= Exercise instructions =
Exact wording is required: transcribe all the entries and leave the images out.

··· Excerpted data

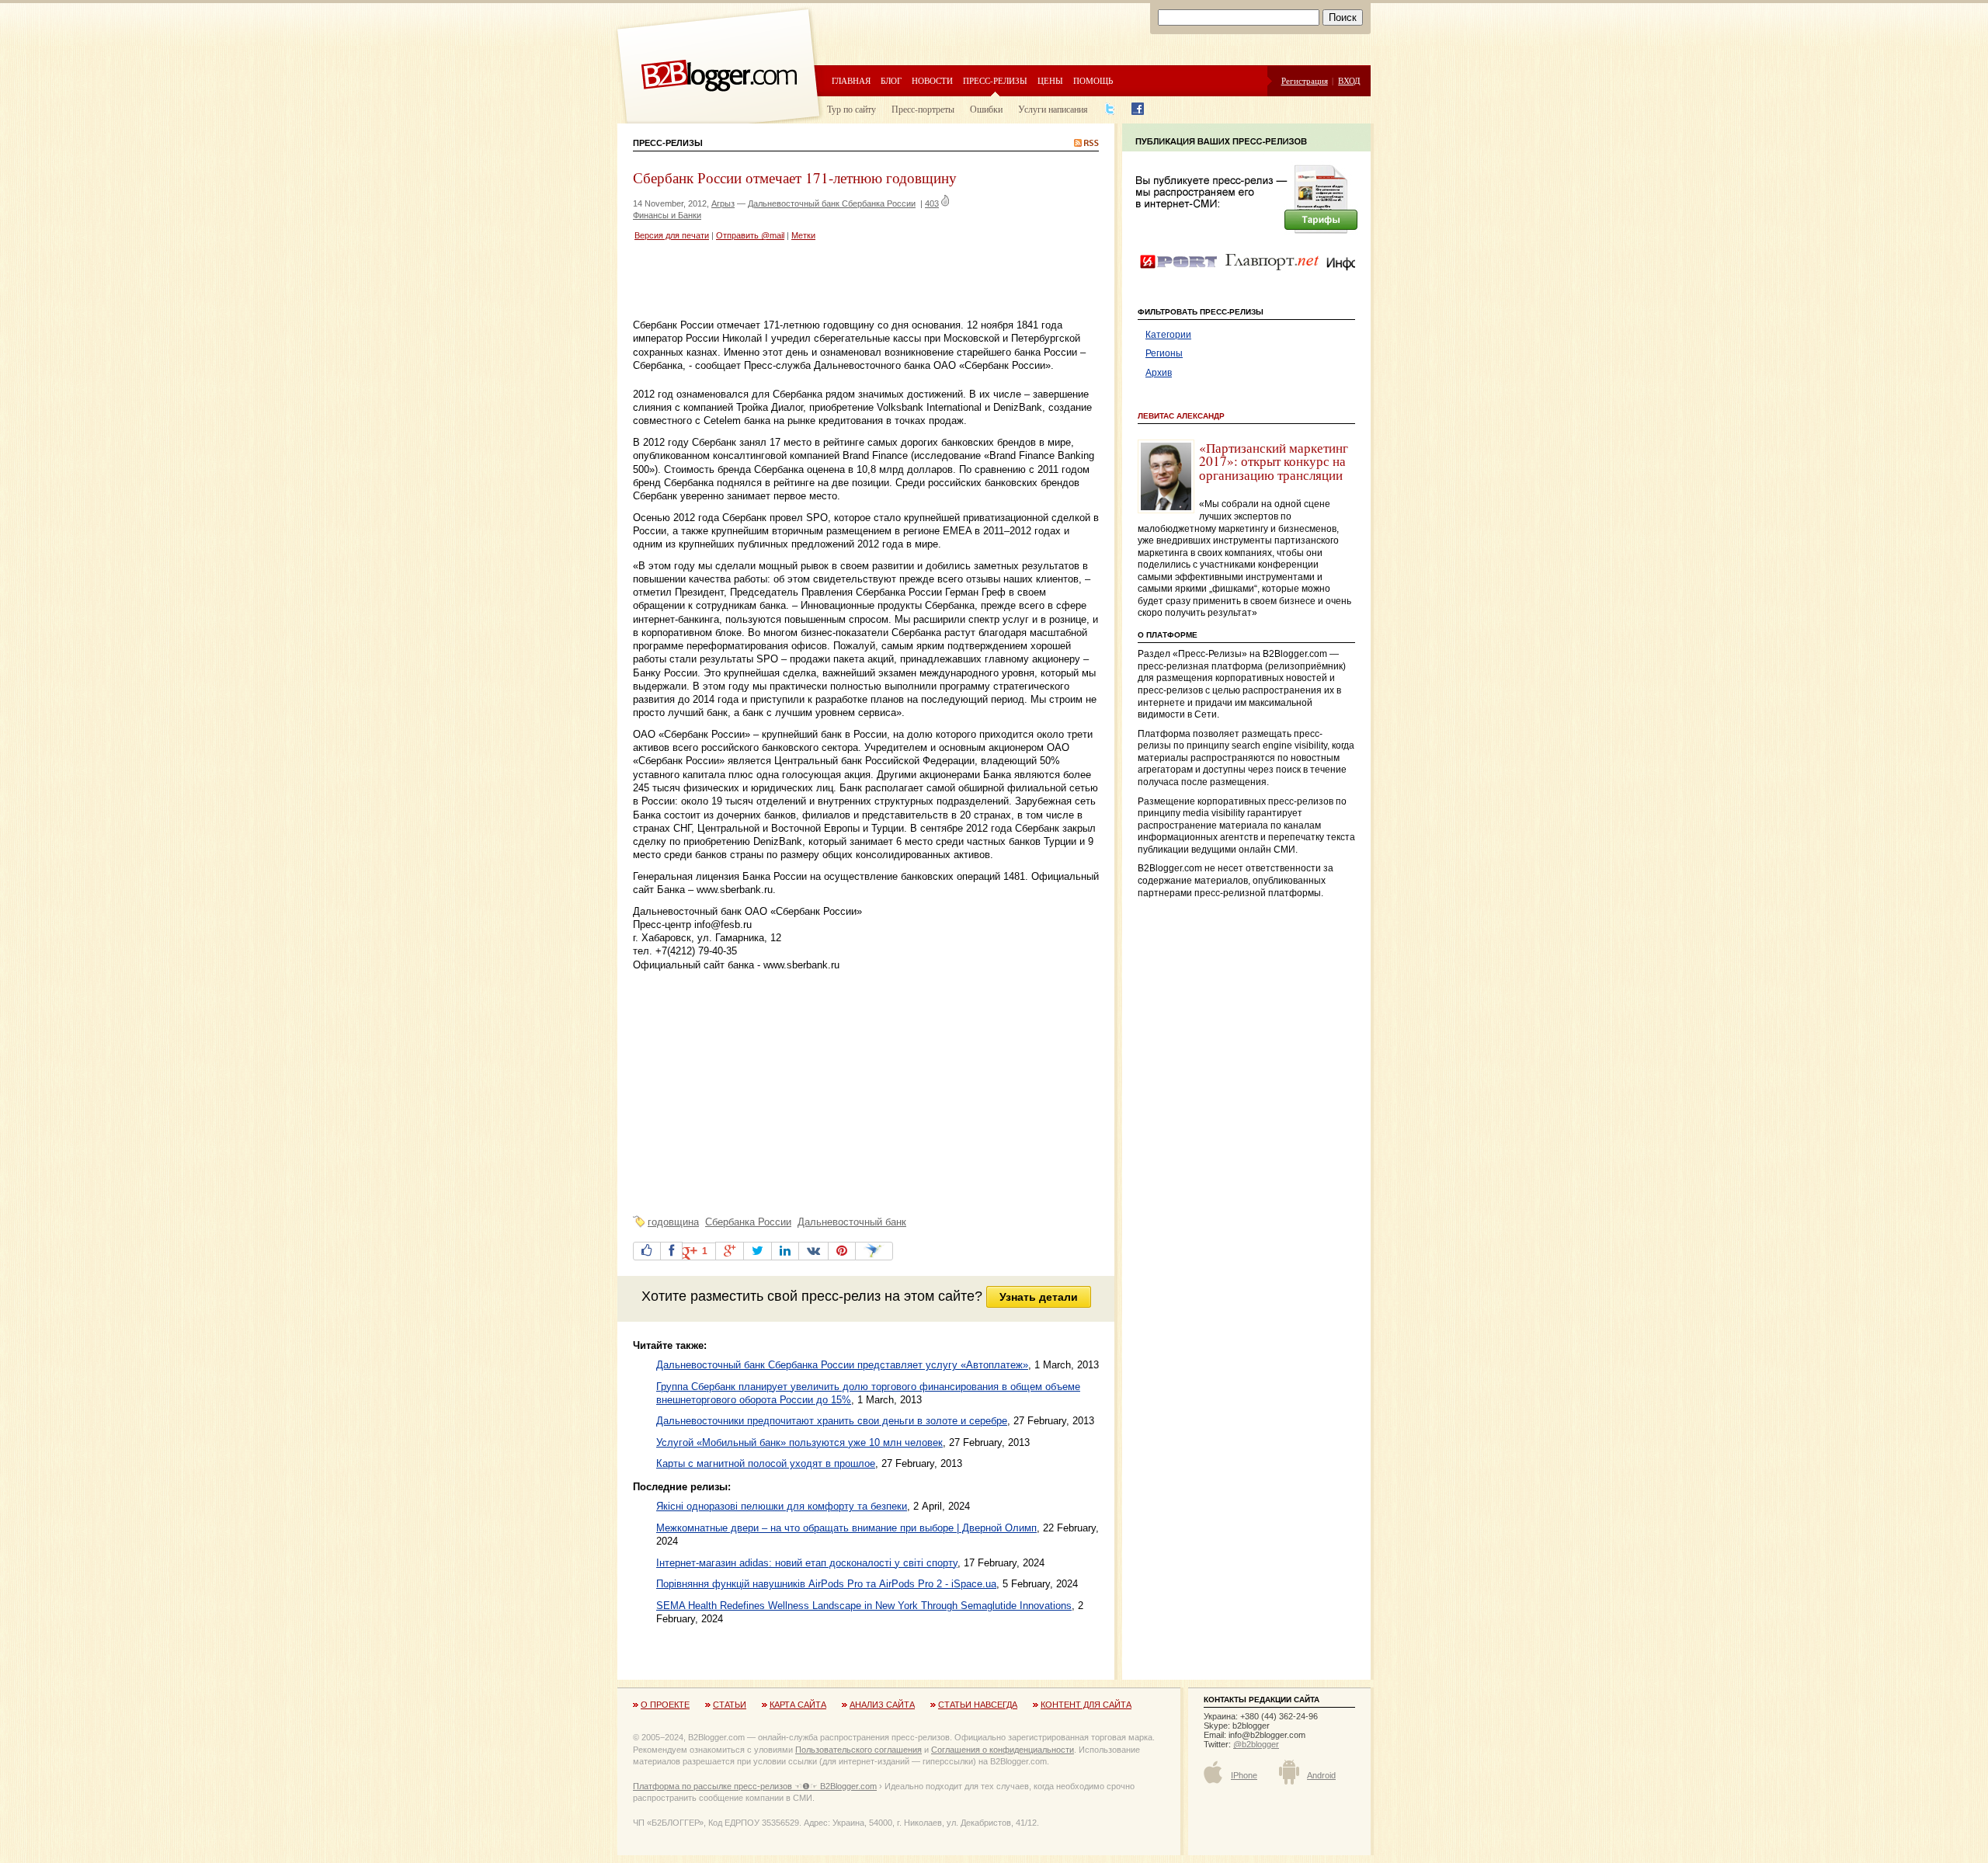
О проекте (665, 1704)
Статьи (729, 1704)
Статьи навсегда (977, 1704)
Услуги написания (1053, 109)
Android (1321, 1775)
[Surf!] (874, 1251)
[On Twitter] (757, 1251)
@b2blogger (1256, 1744)
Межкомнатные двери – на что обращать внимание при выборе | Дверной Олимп (846, 1528)
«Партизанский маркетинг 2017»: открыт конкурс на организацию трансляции (1273, 461)
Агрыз (723, 203)
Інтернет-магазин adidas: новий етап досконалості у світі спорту (807, 1563)
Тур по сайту (851, 109)
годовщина (673, 1222)
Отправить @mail (750, 235)
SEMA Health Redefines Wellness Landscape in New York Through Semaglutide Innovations (864, 1605)
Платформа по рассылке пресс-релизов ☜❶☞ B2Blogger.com (755, 1786)
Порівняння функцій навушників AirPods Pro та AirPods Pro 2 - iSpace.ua (826, 1584)
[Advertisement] (814, 282)
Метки (803, 235)
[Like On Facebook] (647, 1251)
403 (932, 203)
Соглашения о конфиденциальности (1002, 1749)
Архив (1158, 372)
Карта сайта (798, 1704)
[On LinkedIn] (785, 1251)
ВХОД (1349, 80)
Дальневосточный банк (852, 1222)
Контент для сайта (1086, 1704)
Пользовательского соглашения (858, 1749)
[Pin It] (842, 1251)
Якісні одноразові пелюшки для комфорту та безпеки (781, 1506)
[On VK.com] (813, 1251)
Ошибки (986, 109)
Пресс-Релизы (668, 143)
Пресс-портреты (922, 109)
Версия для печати (671, 235)
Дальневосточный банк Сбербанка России (832, 203)
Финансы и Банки (667, 215)
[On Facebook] (671, 1251)
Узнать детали (1038, 1297)
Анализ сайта (882, 1704)
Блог (891, 80)
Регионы (1164, 353)
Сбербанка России (748, 1222)
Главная (851, 80)
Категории (1168, 334)
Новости (932, 80)
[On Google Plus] (729, 1251)
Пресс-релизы (995, 80)
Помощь (1093, 80)
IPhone (1244, 1775)
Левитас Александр (1181, 416)
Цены (1050, 80)
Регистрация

······

= Solution =
О проекте (665, 1704)
Статьи (729, 1704)
Статьи навсегда (977, 1704)
Услуги написания (1053, 109)
Android (1321, 1775)
[Surf!] (874, 1251)
[On Twitter] (757, 1251)
@b2blogger (1256, 1744)
Межкомнатные двери – на что обращать внимание при выборе | Дверной Олимп (846, 1528)
«Партизанский маркетинг 2017»: открыт конкурс на организацию трансляции (1273, 461)
Агрыз (723, 203)
Інтернет-магазин adidas: новий етап досконалості у світі спорту (807, 1563)
Тур по сайту (851, 109)
годовщина (673, 1222)
Отправить @mail (750, 235)
SEMA Health Redefines Wellness Landscape in New York Through Semaglutide Innovations (864, 1605)
Платформа по рассылке пресс-релизов ☜❶☞ B2Blogger.com (755, 1786)
Порівняння функцій навушників AirPods Pro та AirPods Pro 2 - iSpace.ua (826, 1584)
[Advertisement] (814, 282)
Метки (803, 235)
[Like On Facebook] (647, 1251)
403 (932, 203)
Соглашения о конфиденциальности (1002, 1749)
Архив (1158, 372)
Карта сайта (798, 1704)
[On LinkedIn] (785, 1251)
ВХОД (1349, 80)
Дальневосточный банк (852, 1222)
Контент для сайта (1086, 1704)
Пользовательского соглашения (858, 1749)
[Pin It] (842, 1251)
Якісні одноразові пелюшки для комфорту та безпеки (781, 1506)
[On VK.com] (813, 1251)
Ошибки (986, 109)
Пресс-Релизы (668, 143)
Пресс-портреты (922, 109)
Версия для печати (671, 235)
Дальневосточный банк Сбербанка России (832, 203)
Финансы и Банки (667, 215)
[On Facebook] (671, 1251)
Узнать детали (1038, 1297)
Анализ сайта (882, 1704)
Блог (891, 80)
Регионы (1164, 353)
Сбербанка России (748, 1222)
Главная (851, 80)
Категории (1168, 334)
Новости (932, 80)
[On Google Plus] (729, 1251)
Пресс-релизы (995, 80)
Помощь (1093, 80)
IPhone (1244, 1775)
Левитас Александр (1181, 416)
Цены (1050, 80)
Регистрация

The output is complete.